Task requirements: Can you repeat each of the following records back exactly as it appears?

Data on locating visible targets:
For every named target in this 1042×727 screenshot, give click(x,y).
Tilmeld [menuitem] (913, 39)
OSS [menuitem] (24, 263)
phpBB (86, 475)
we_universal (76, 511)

Solution for this task:
For every named target in this 1042×727 screenshot, give click(x,y).
Tilmeld [menuitem] (913, 39)
OSS [menuitem] (24, 263)
phpBB (86, 475)
we_universal (76, 511)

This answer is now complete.